As I discussed in some of my first forays into the forum, going head to head with the mighty Michael, I have huge doubts about the veracity of before/after surveys in development. I straightforwardly buy point surveys of happiness/satisfaction surveys of the first order. But I don’t put a lot of trust in before/after satisfaction surveys in where you do an intervention first, then survey satisfaction later. This concern cuts across including GiveDirectly, StrongMinds and here. I think Malengo is doing the right thing in doing before/after surveys as it is standard practise, I just don’t buy it myself. I’m going to quote myself from 3 years ago
“Self reporting doesn’t work because poor people here in Northern Uganda at least are primed to give low marks when reporting how they feel before an intervention, and then high marks afterwards—whether the intervention did anything or not. I have seen it personally here a number of times with fairly useless aid projects. I even asked people one time after a terrible farming training, whether they really thought the training helped as much as they had reported on the piece of paper. A couple of people laughed and said something like “No of course it didn’t help, but if we give high grades we might get more and better help in future”. this is an intelligent and rational response by recipients of aid, as of course good reports of an intervention increase their chances of getting more stuff in future, useful or not...
You also said “Also, we’re comparing self-reports to other self-reports”, which doesn’t help the matter, because those who don’t get help are likely to keep scoring the survey lowly because they feel like they didn’t get help.
So Back to your question…
“Our working model is that immigrants adapt to the level of wellbeing (proxied by satisfaction) of the host country. If we take this seriously, then there’s no known intervention that is more powerful than immigration.

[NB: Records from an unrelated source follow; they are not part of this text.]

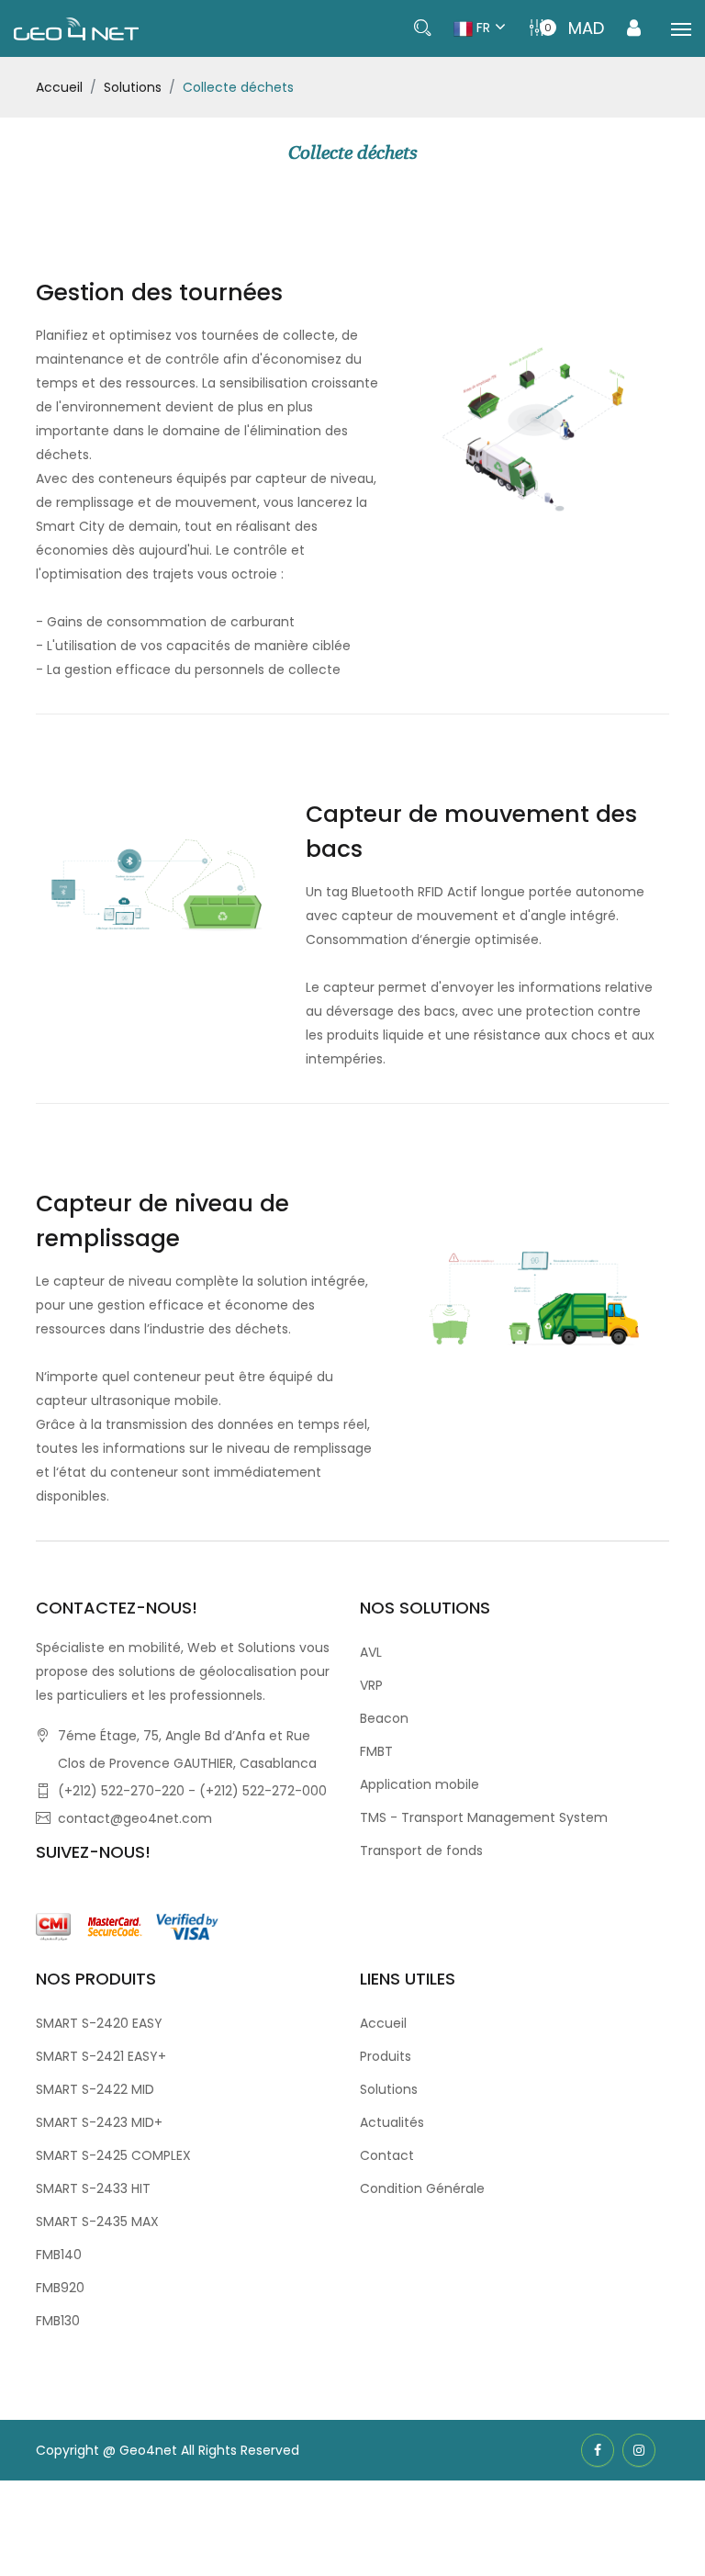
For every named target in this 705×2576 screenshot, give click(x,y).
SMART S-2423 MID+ (99, 2122)
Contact (387, 2155)
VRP (371, 1685)
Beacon (384, 1718)
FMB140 (59, 2254)
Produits (385, 2056)
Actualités (392, 2122)
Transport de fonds (421, 1850)
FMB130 (58, 2321)
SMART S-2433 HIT (93, 2188)
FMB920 (60, 2287)
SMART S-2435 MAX (97, 2221)
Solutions (133, 87)
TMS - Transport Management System (484, 1817)
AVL (371, 1652)
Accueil (59, 87)
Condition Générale (422, 2188)
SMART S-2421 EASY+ (101, 2056)
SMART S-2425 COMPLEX (113, 2155)
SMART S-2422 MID (95, 2089)
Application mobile (419, 1784)
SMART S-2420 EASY (99, 2023)
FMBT (376, 1751)
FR (481, 27)
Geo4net (150, 2450)
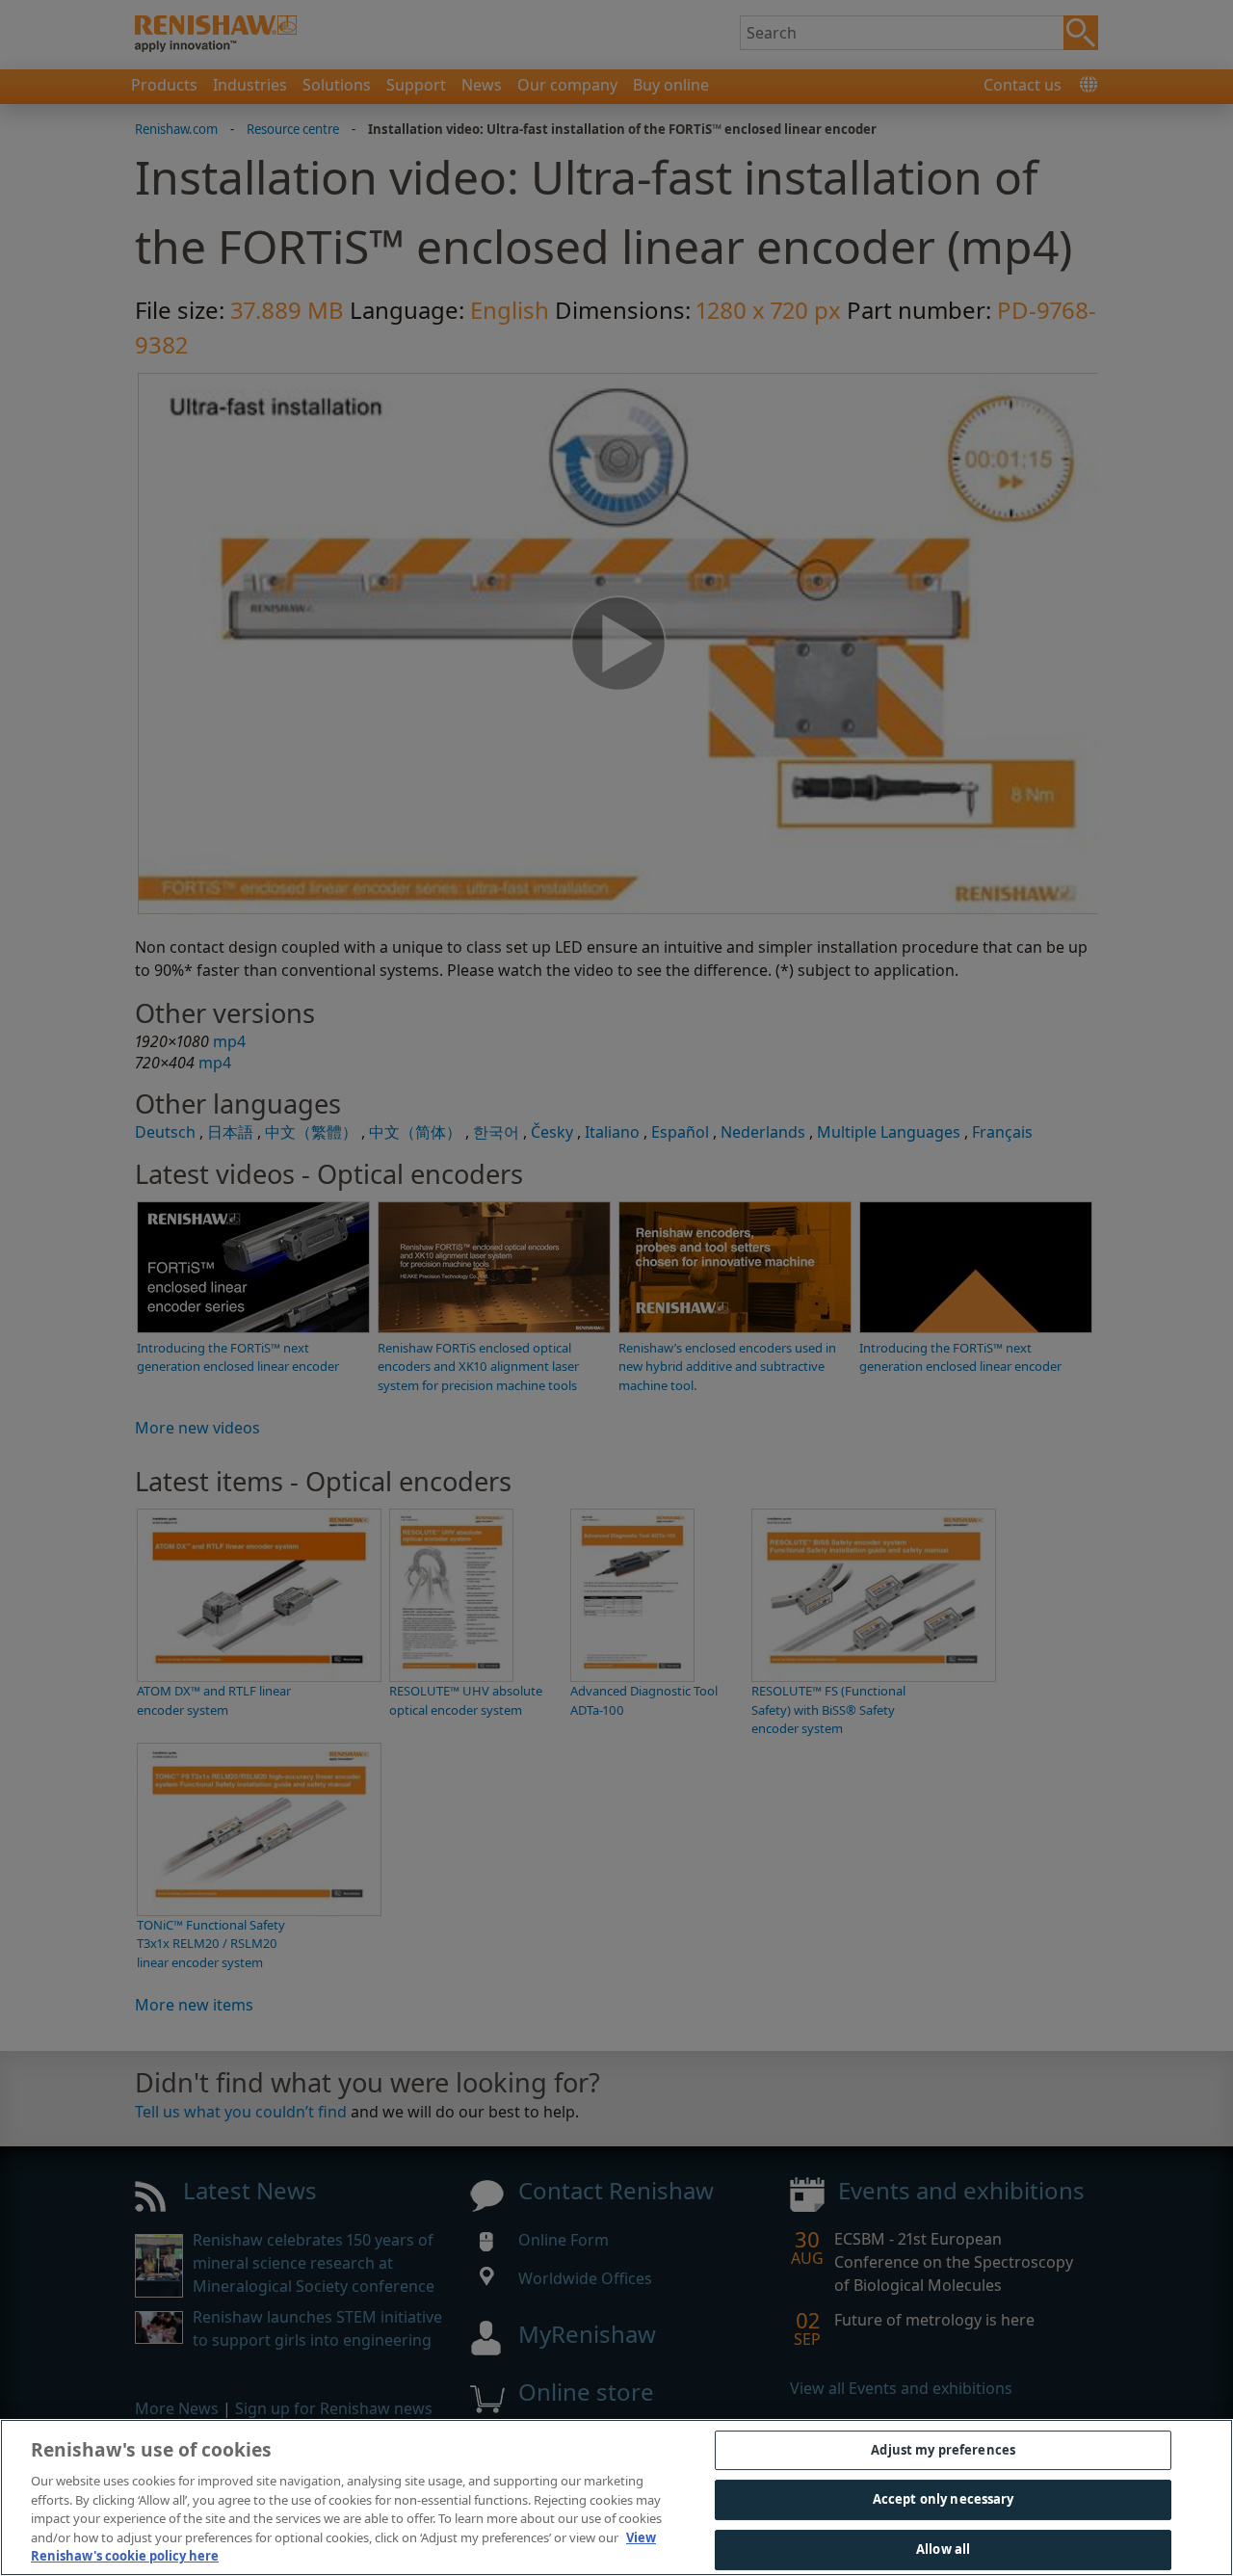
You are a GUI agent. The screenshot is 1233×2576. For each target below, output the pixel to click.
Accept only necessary (943, 2499)
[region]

I don’t think that immigrants adapt to the satisfaction level of the host country (survey/scaling issues make this almost impossible to measure), although I do think there will be improvement. Then I think you also don’t consider the potential harms which mitigate the power of immigration.
On my life...
”I’m curious what you think about this, since you’ve supposedly made the move down the ladder of life satisfaction by going from NZ to Uganda (but this is I assume a relatively smaller dip in terms of daily happiness). I’m afraid my case is too weird, I’m extremely happy and satisfied, but that won’t help this discussion at all :D
On the political question…
“I could have spoken more precisely here—I meant that immigration is critical if we can do it right and not have it undermine our democracies (which is arguably what’s happened in the USA).” I agree with this in principle (And Richard’s link on how to make immigration more appealing to host countries), but when it comes to considering interventions we need to observe the evidence of what is actually happening, not what we hope to happen. Right now (see my previous links) I think immigration isn’t helping democracy, unfortunately...
On happiness vs. satisfaction
I must confess I’m a bit confused here, but its super interesting. I struggle to understand why these measures would be so different after looking at the questions. I think the jury is still out and I await the final authoritative report from HLI ;).